Advertisement

ADLER: BLOWING LOUD AND SWEET

Share

When discussing his prowess on the harmonica, Larry Adler doesn’t hesitate to toot his own horn, so to speak. But he much prefers to let others do the talking.

Adler, now 72, engages in some major-league name-dropping as he recalls a career that stretches back 58 years. Among the names:

Billie Holiday--”Duke Ellington introduced us after he and I did a duet one night. As I shook her hand she said, ‘You don’t play that (expletive) thing, you sing it!’ ”

George Gershwin--”I had nagged him to write something for me. But after we played ‘Rhapsody in Blue’ together at a party he told me, ‘Why should I write anything? The Rhapsody is perfect the way you play it.’ ”

Advertisement

Busby Berkeley--”He said I had the most beautiful hands since Garbo.”

These quotes are included in the harmonica player’s story of his life, due to be published in this country next spring. Adler chuckles over the title: “The Man I Love--An Autobiography.”

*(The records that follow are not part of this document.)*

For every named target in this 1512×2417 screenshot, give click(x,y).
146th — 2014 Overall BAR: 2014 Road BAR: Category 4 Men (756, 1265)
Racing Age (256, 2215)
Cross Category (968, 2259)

“I’ve never been known for having a small ego,” he says during a conversation from his brother’s North Hollywood home. The veteran musician is in town for pops concerts by the Los Angeles Philharmonic tonight and Saturday in Hollywood Bowl. The program, incidentally, includes Gershwin’s Rhapsody.

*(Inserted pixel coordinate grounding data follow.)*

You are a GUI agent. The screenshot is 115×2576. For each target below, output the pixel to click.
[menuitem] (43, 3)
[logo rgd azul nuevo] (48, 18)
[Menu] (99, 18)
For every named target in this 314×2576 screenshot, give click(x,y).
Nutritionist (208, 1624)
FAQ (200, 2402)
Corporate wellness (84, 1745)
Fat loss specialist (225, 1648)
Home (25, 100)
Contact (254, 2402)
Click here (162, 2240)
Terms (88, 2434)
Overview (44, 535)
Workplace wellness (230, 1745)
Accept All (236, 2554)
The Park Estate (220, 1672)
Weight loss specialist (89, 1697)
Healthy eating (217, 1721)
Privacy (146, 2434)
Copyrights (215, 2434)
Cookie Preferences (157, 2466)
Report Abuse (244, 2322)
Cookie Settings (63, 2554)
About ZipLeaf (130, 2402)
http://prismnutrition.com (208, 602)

If, as he suggests, Adler is still at the top of an elite group of players (Toots Thielemans, Stevie Wonder and the late Sonny Terry are the only other ones to gain his respect), why haven’t we heard more from him in recent years? Where’s he been?

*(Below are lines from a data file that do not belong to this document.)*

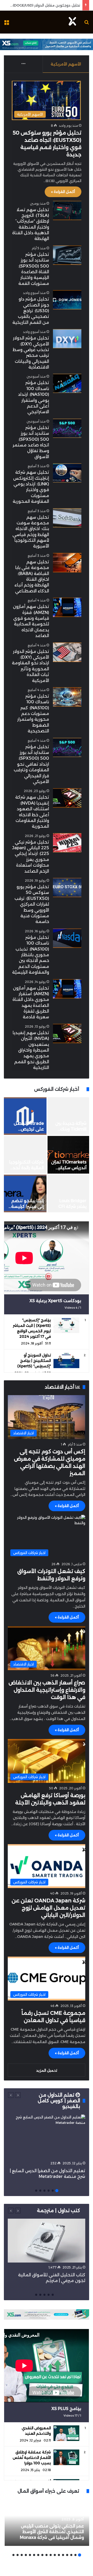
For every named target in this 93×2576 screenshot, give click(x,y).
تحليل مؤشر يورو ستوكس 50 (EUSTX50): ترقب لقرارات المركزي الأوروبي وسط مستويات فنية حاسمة (31, 904)
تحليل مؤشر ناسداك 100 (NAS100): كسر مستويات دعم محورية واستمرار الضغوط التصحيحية (33, 713)
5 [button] (40, 2191)
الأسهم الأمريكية (66, 64)
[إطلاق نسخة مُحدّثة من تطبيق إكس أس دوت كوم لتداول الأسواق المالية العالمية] (25, 1116)
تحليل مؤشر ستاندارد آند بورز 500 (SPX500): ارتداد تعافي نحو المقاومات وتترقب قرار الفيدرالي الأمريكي (31, 764)
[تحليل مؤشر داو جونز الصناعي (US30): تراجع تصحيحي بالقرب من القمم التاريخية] (67, 300)
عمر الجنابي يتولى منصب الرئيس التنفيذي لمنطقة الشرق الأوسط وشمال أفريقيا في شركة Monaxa (52, 2532)
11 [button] (38, 2555)
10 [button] (42, 2555)
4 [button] (44, 2191)
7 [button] (55, 2555)
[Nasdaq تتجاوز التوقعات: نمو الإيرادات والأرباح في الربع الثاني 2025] (68, 1193)
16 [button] (18, 2555)
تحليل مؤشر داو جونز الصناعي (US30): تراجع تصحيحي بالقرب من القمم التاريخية (30, 311)
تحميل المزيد (46, 2070)
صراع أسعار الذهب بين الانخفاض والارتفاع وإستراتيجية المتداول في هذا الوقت (47, 1690)
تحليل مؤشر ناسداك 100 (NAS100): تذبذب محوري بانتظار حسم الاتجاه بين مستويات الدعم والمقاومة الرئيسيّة (30, 955)
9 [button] (46, 2555)
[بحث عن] (86, 24)
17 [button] (13, 2555)
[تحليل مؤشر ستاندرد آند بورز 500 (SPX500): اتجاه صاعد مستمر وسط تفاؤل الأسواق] (67, 428)
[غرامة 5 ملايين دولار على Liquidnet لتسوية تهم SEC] (25, 1193)
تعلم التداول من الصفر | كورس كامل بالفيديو (59, 2100)
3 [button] (49, 2191)
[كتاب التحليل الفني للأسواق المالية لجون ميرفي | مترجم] (46, 2241)
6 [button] (36, 2191)
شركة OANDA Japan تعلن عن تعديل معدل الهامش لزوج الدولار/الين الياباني (48, 1907)
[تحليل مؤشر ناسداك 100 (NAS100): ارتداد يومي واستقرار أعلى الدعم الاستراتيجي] (67, 383)
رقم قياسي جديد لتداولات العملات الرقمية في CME (70, 1129)
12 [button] (34, 2555)
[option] (46, 1155)
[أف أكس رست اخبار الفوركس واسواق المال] (72, 22)
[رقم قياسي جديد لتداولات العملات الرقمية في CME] (68, 1116)
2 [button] (53, 2191)
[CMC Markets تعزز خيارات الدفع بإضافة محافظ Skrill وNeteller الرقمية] (68, 1155)
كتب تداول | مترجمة (58, 2210)
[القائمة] (6, 24)
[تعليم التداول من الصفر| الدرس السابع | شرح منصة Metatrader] (46, 2136)
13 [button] (30, 2555)
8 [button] (51, 2555)
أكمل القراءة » (63, 191)
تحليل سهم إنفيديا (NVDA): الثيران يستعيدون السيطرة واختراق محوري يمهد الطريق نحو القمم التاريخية (31, 1050)
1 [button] (56, 2190)
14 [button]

“In the early ‘50s, I was heavily blacklisted,” he recalls, the bitterness still evident in his voice. “I sued this woman who claimed that all the money I made went directly to Moscow. The trial ended in a hung jury, but after that I couldn’t get work. So I went to England.”

He’s lived there since. “I like England,” he says. “And I like being back here, although I don’t really feel at ease. I just can’t feel good about a system that can allow that (blacklisting) to happen to someone.

“You know, my score for the film ‘Genevieve’ (1954) received an Academy Award nomination but my name was not mentioned, because it had been removed from the film credits.” On the agenda during his brief Southern California stay is a visit to the motion picture academy to pick up the nomination certificate--more than 30 years later.

Advertisement

The quiet, predictable path has seemingly never appealed to Adler, even in his early days in Baltimore. “I wanted to be a pianist, actually, so I enrolled in the Peabody Conservatory, but I couldn’t handle all the practicing. I think I’m still the only student in the school’s history to be expelled. At a recital, I played ‘Yes, We Have No Bananas’ and they sent my parents a letter asking them not to bring me back.”

Adler’s eventual move to Hollywood brought the proverbial fame and fortune. Commissioned works by the likes of Ralph Vaughan Williams and Darius Milhaud added to his stature.

Then came the McCarthy Era, and Adler’s move to England. Despite his self-imposed exile, he has not lost touch with musical happenings here--particularly in regard to the harmonica, or mouth organ (he claims no preference). What he’s seen and heard has not pleased him.

“I think (Bob) Dylan and the others have almost destroyed the instrument. They just strap on a holder and blow, but you need your hands to make a sound chamber and to help with the vibrato.

“Of course, the harmonica still carries the stigma of being a street-corner instrument. Back when I was in Hollywood, the musicians union didn’t even recognize it--they thought it was a toy.”

With the passing of years, Adler insists that his tone and technique are still intact: “If I meet someone better than me, I’ll be his press agent.” His youthful vigor likewise remains undiminished--he is engaged to a woman of 38.

Advertisement

The sole sign of modesty surfaces at the suggestion that Adler is a virtuoso. “I just don’t like that term,” he responds. “What does it mean? It certainly can’t imply that I’m virtuous.”